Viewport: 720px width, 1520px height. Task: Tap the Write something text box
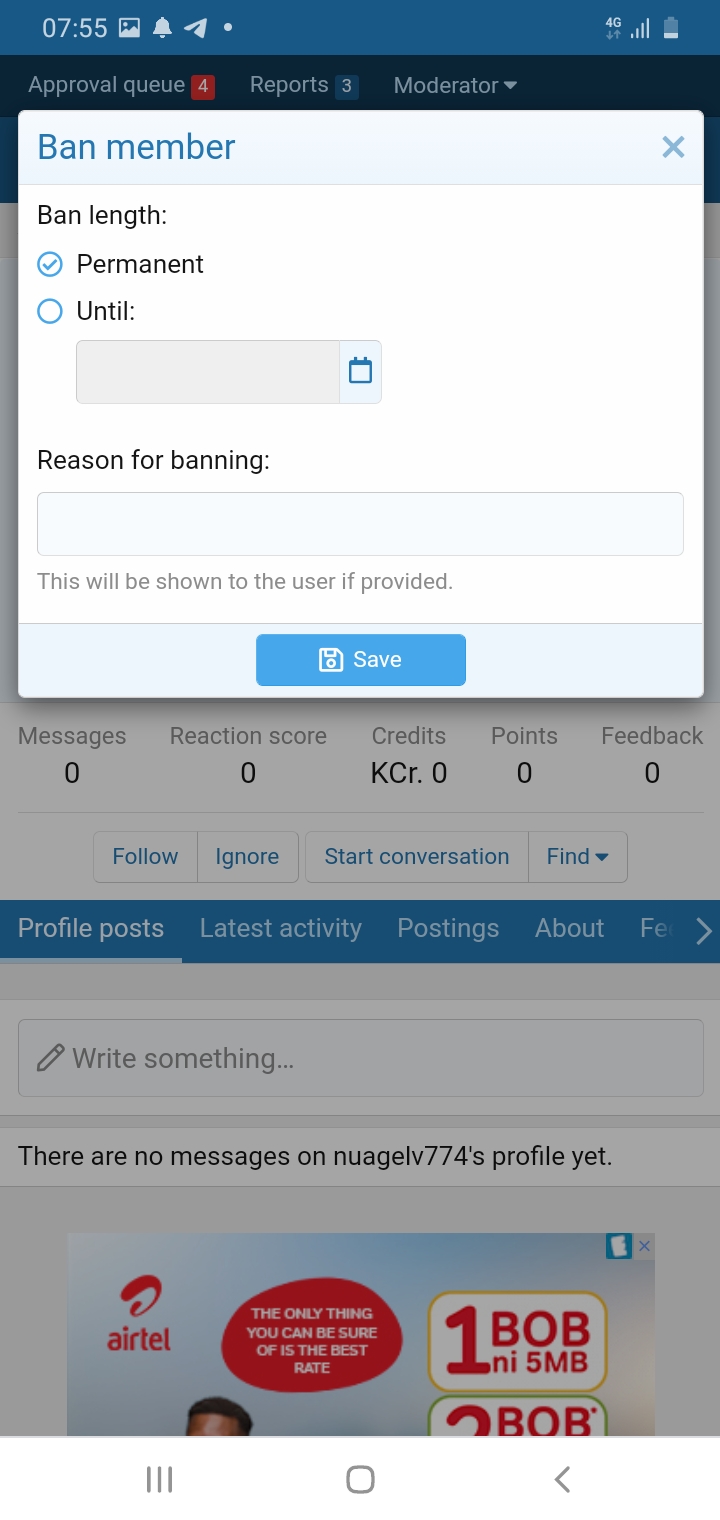pyautogui.click(x=360, y=1058)
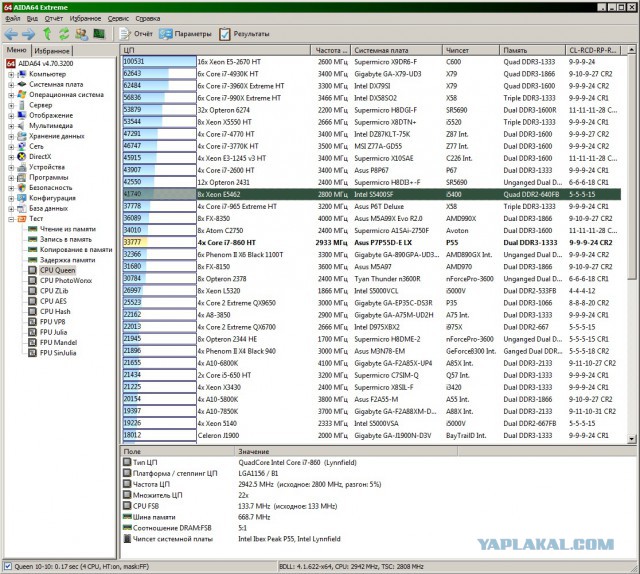This screenshot has width=640, height=574.
Task: Select the FPU Julia benchmark
Action: 56,333
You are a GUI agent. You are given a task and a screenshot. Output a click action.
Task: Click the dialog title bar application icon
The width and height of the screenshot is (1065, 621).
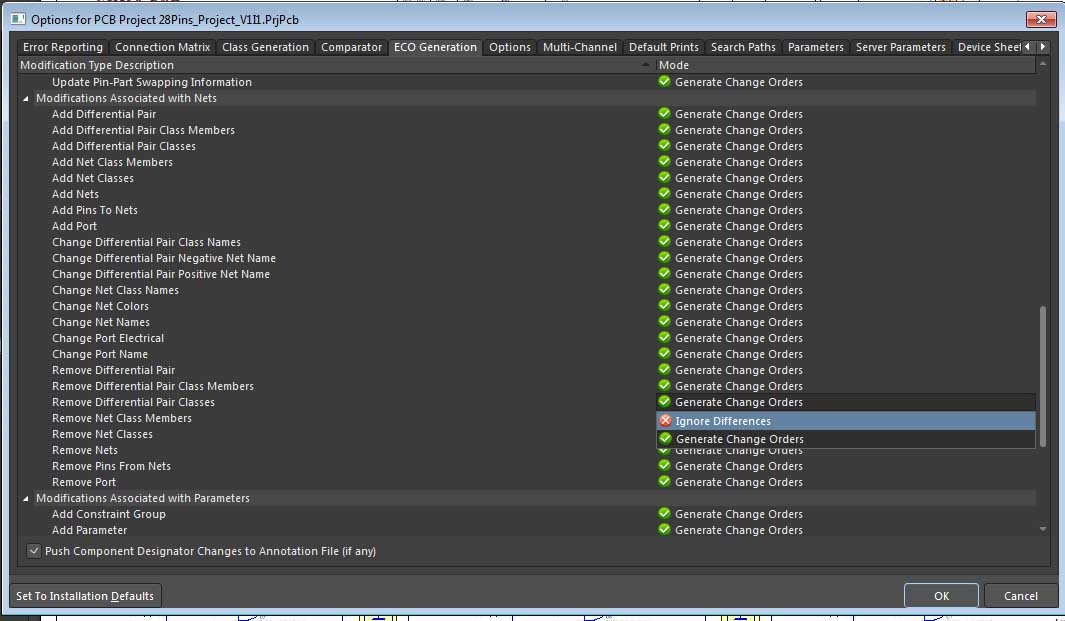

_Given request_
Turn the material above into a numbered list, one entry per line, skipping any blank lines. Leave the pictures out.

_Result_
1. Viewport: 720px width, 1520px height. Task: Tap the Write something text box
2. pyautogui.click(x=360, y=1058)
3. This screenshot has width=640, height=574.
4. Task: Select the FPU Julia benchmark
5. Action: 56,333
6. You are a GUI agent. You are given a task and a screenshot. Output a click action.
7. Task: Click the dialog title bar application icon
8. The width and height of the screenshot is (1065, 621).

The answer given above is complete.